Formation of high-performance thermoelectric materials by control of intermolecular chemical bonds between functional molecules

2020 Fiscal Year Final Research Report

• Project/Area Number: 19K22049
• Research Category: Grant-in-Aid for Challenging Research (Exploratory)
• Allocation Type: Multi-year Fund
• Review Section: Medium-sized Section 26:Materials engineering and related fields
• Research Institution: Nagoya University
• Principal Investigator: Nakaya Masato 名古屋大学, 工学研究科, 准教授 (30725156)
• Project Period (FY): 2019-06-28 – 2021-03-31
• Keywords: エネルギーハーベスティング / 熱電変換 / ゼーベック効果 / 有機材料 / フラーレン / 重合反応 / 有機薄膜 / ウェアラブルデバイス

Outline of Final Research Achievements

High performance and flexible thermoelectric (TE) conversion devices are expected to be power sources for enormous number of wearable devices for future Internet-of-Things (IoT).
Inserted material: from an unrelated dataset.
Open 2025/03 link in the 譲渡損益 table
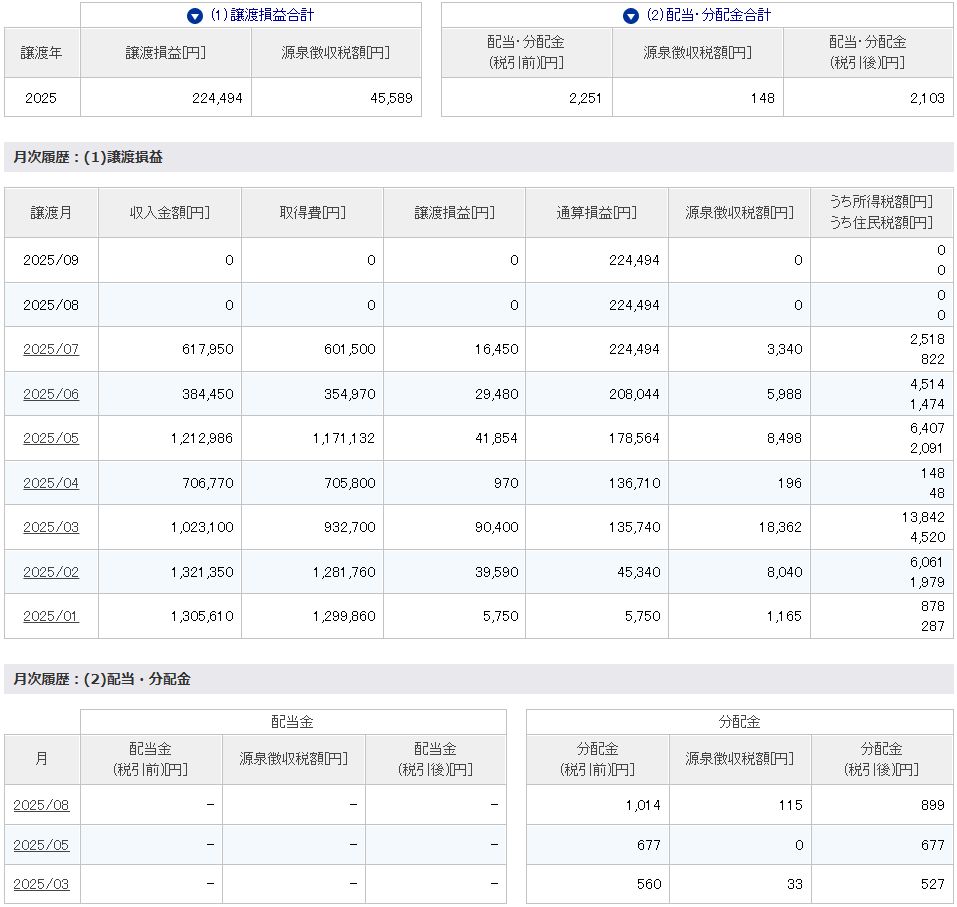957x907 pixels. pos(51,527)
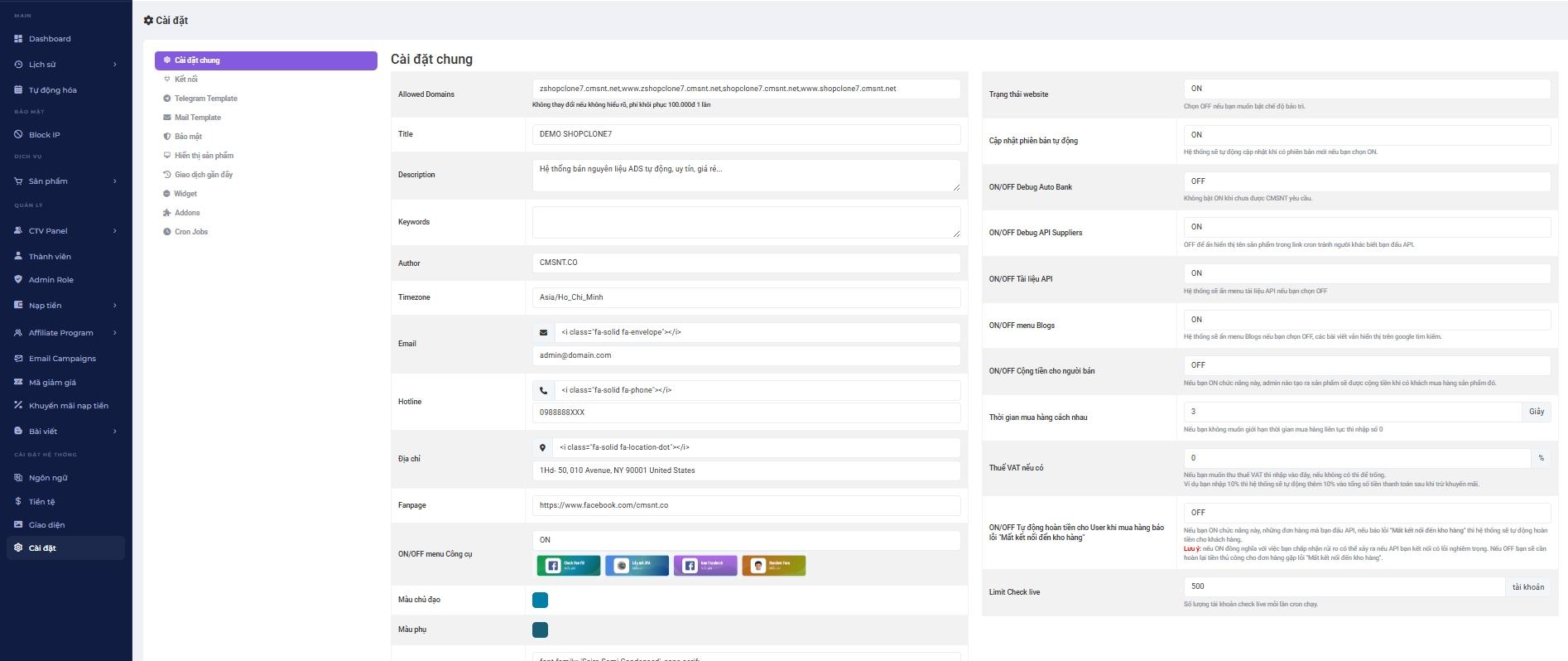
Task: Open the Màu chủ đạo color picker
Action: tap(540, 601)
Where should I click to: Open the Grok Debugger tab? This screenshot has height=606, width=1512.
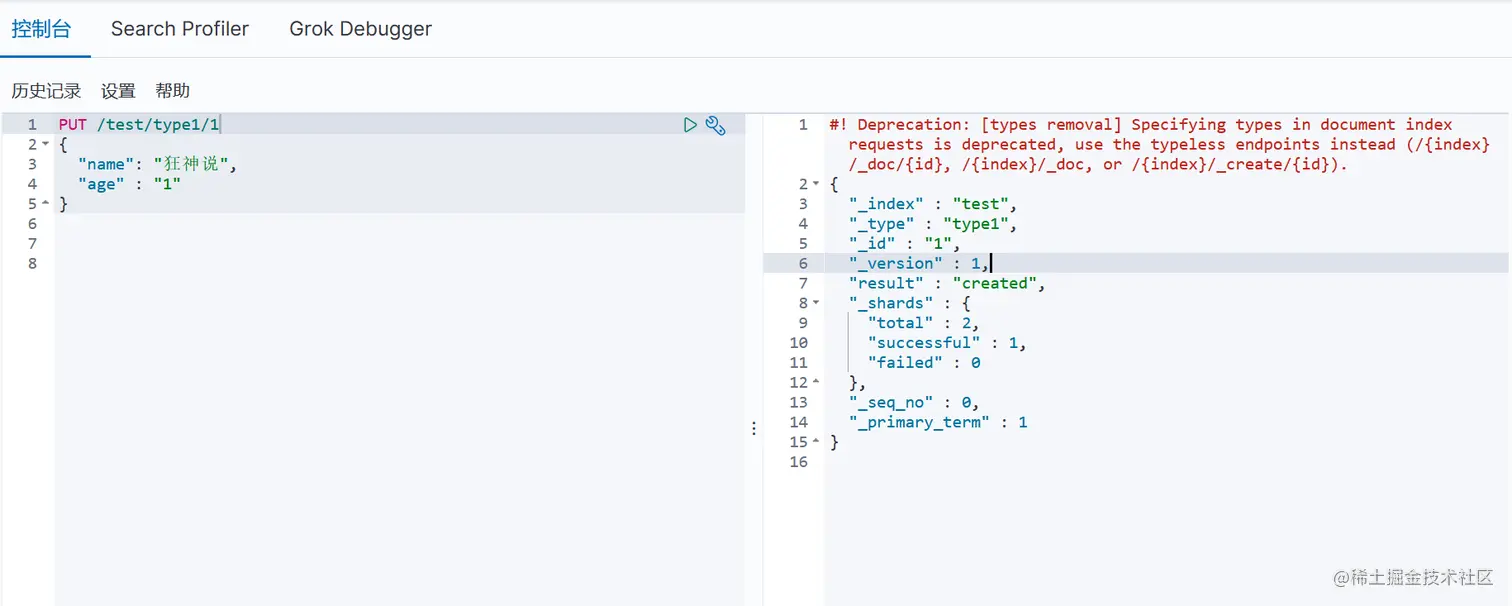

Although a fullerene C60 film is one of candidates of novel flexible TE materials because of its giant Seebeck coefficient (S > 100 mv/K) at around room temperature, improvement of its very low electrical conductivity (σ: ~10-5 Ω-1cm-1) is required for practical use. However, it is generally difficult to realize TE materials exhibiting large values of both S and σ simultaneously owing to the trade-off relationship between them in bulk materials.
In this research project, I demonstrated that the σ is improved with maintaining a giant S for the C60 film by formation of intermolecular covalent bonds between adjacent C60 molecules. This is the novel methodology for control of TE property of organic semiconductors.

Free Research Field

ナノサイエンス、ナノ計測、ナノ物質科学、ナノエレクトロニクス

Academic Significance and Societal Importance of the Research Achievements

有機半導体の示す巨大ゼーベック係数S（S > 数10 mV/K）を保持しつつ、導電率σを向上させることができれば、柔らかく高性能な熱電素子への応用が拓かれる。分子薄膜のσを向上させる手法としては、不純物添加によるキャリアドープがより一般的であるものの、この方法では、σの増加と共にS値の著しい減少が起きる。本研究では、分子間結合の形成によって、分子薄膜の巨大Sを保持しながらσを向上させることに初めて成功した。この方法論を様々な有機半導体へ応用することでＳとσが共に優れた値を示す高性能熱電材料の創製へと道が拓かれる。